Cynthia: Promising data for egg quality, especially in women told they have diminished reserve or poor egg quality. Some IVF clinics actually add it to the regimen as part of the cycle. There's good evidence it can provide support.
Gabie: NAC?
Cynthia: Great evidence for PCOS and insulin resistance. We're touching on a couple of PCOS staples here β but we should not over-stack. Remember: individualized. Don't go out and rush to get berberine, inositol, and NAC all at once. But yes, those are pretty good staples for PCOS.
Gabie: Alpha-lipoic acid?
Cynthia: Anecdotal data shows it can support the metabolic issues of PCOS. Doesn't hurt.
Gabie: Resveratrol?
Cynthia: Controversial. Mixed evidence. Some studies say it helps with inflammation, but not strong data.
Gabie: Glutathione? There's a lot going on with this on social media right now.
Cynthia: It's very sexy, very popular right now because it's an antioxidant β and that's important if you're trying to conceive, since it supports proper egg development.
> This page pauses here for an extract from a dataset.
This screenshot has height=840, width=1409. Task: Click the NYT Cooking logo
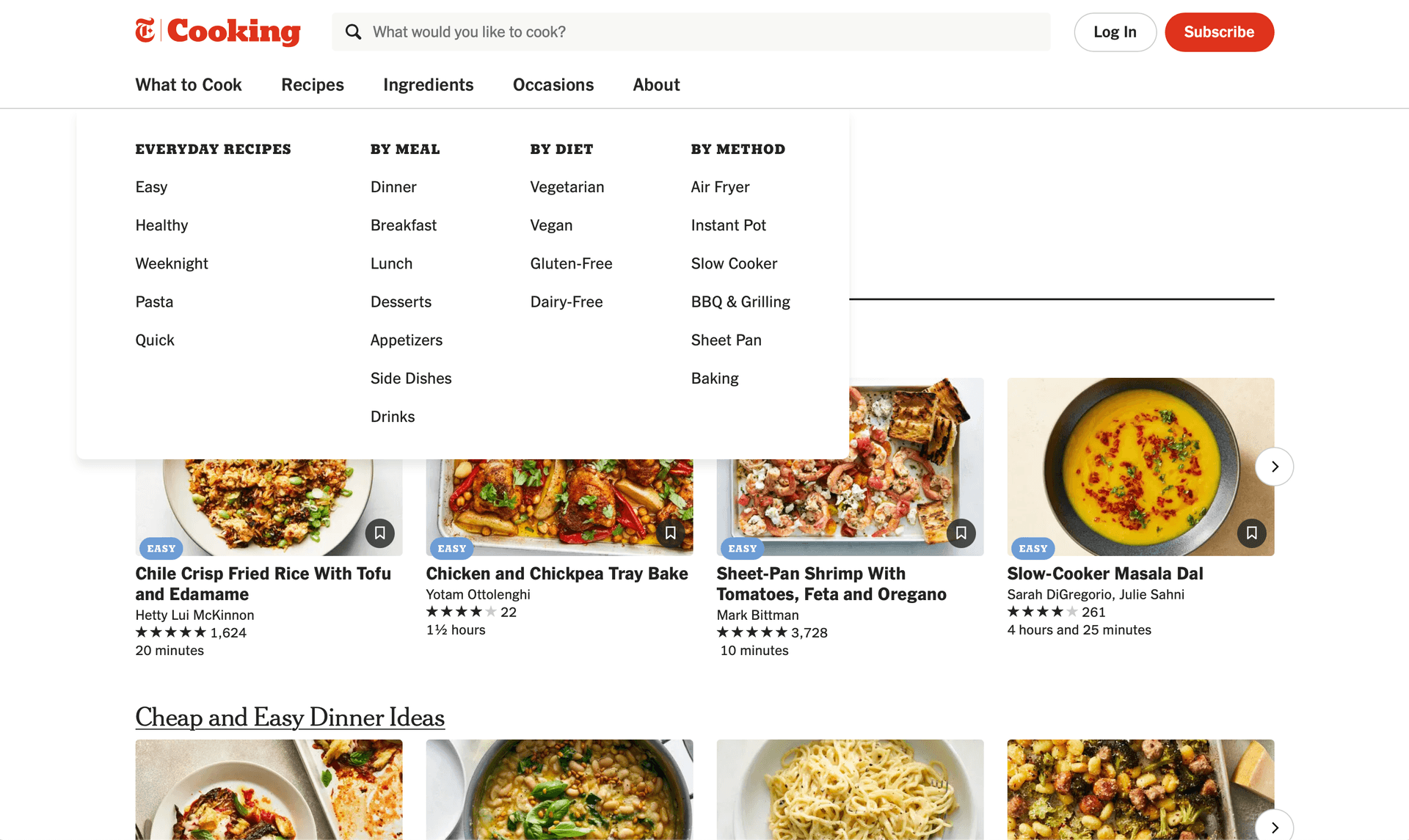pos(217,32)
Not harmful, but I haven't seen strong clinical studies supporting its addition specifically for fertility. So: I don't think it would hurt.
Gabie: Methylene blue?
Cynthia: Now we're entering experimental territory. I would not recommend this for fertility. A little too in the danger zone for my comfort.
Gabie: Last one β fo-ti powder and TCM tonics?
Cynthia: Traditional medicine again β I don't see much about fertility support. I'd leave it. We've touched on others with more evidence behind them that will get you to the goal in a more structured way.
Final Word: It's the Whole Picture
Gabie: You talk a lot about a personalized approach, but also that supplements alone aren't going to be as helpful. It's about lifestyle, nutrition, real whole foods, even sun exposure for vitamin D. Supplements can be helpful, but we just want to make sure we get as much as we can from real sources.
Cynthia: It's the full picture. And personally, I don't discuss things I don't do myself β whether on my fertility journey or my postpartum journey when I had insulin resistance.
Closing
Gabie: Thank you so much, Dr. Cynthia, for sharing your expertise and wisdom with us today. I know our listeners will walk away with a deeper understanding of science and holistic care, what we need to know about PCOS, and how it all comes together to support fertility.